- _Stored data entries_
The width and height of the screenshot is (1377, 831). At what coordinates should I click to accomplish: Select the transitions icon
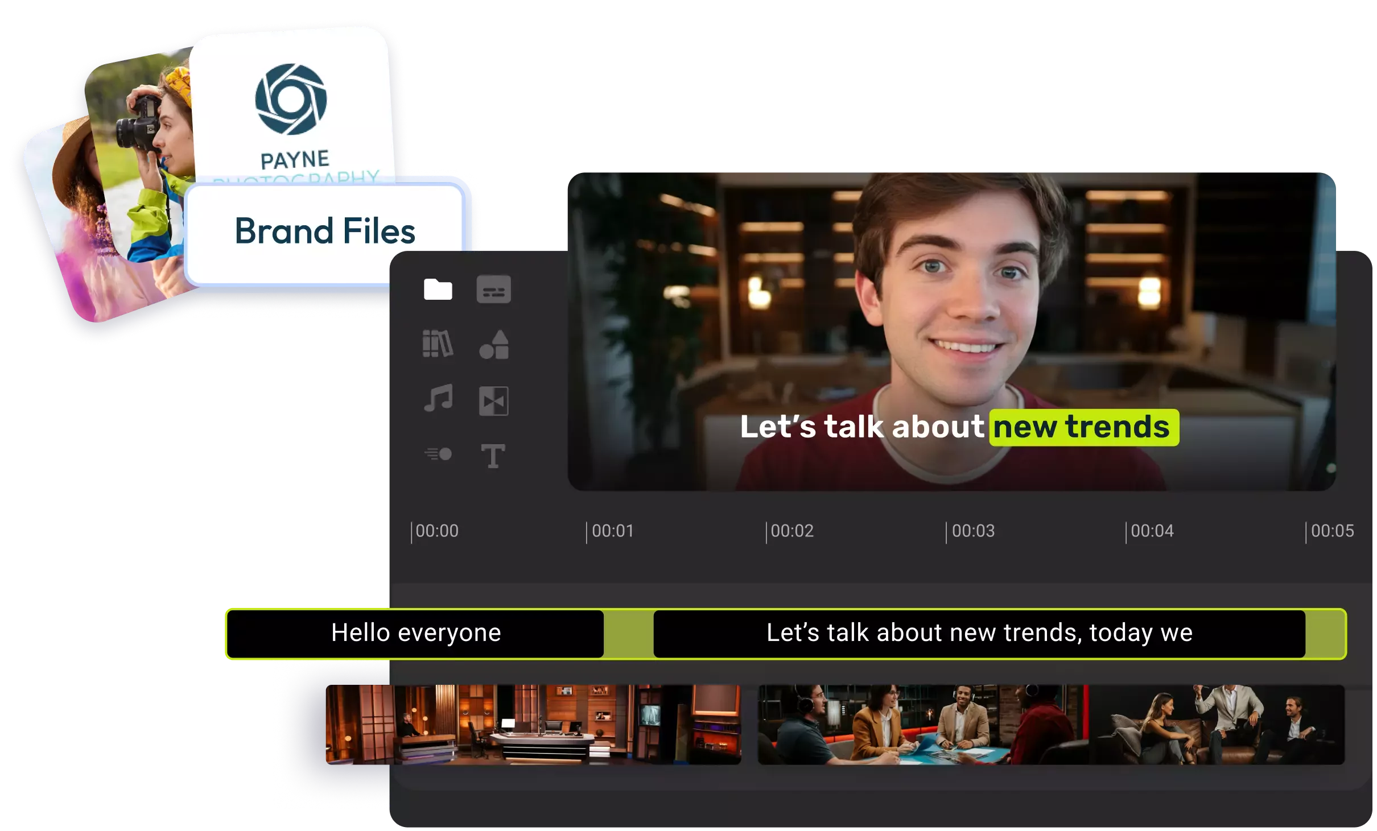pos(493,401)
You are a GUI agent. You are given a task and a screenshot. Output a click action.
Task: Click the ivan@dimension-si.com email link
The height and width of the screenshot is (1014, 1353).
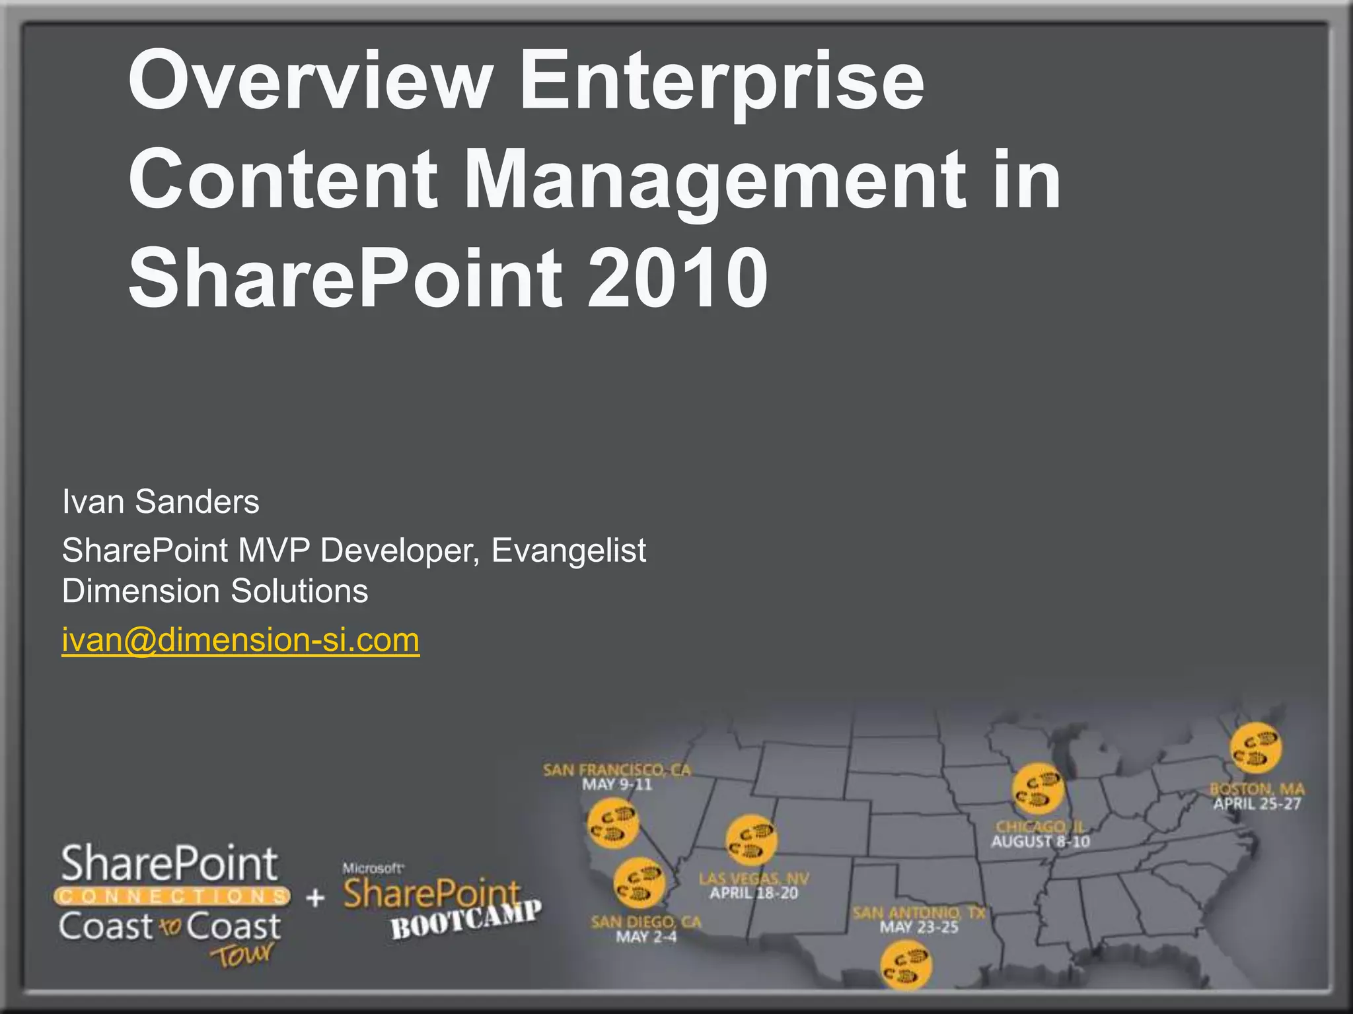240,640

- _INSTRUCTIONS TO FOLLOW_
Could you write out, word for word, the lines from the one containing "Task: Click the" through the last line of the records, leaving out the pictures?

- _FINISHED TASK_
Task: Click the ivan@dimension-si.com email link
The height and width of the screenshot is (1014, 1353).
240,640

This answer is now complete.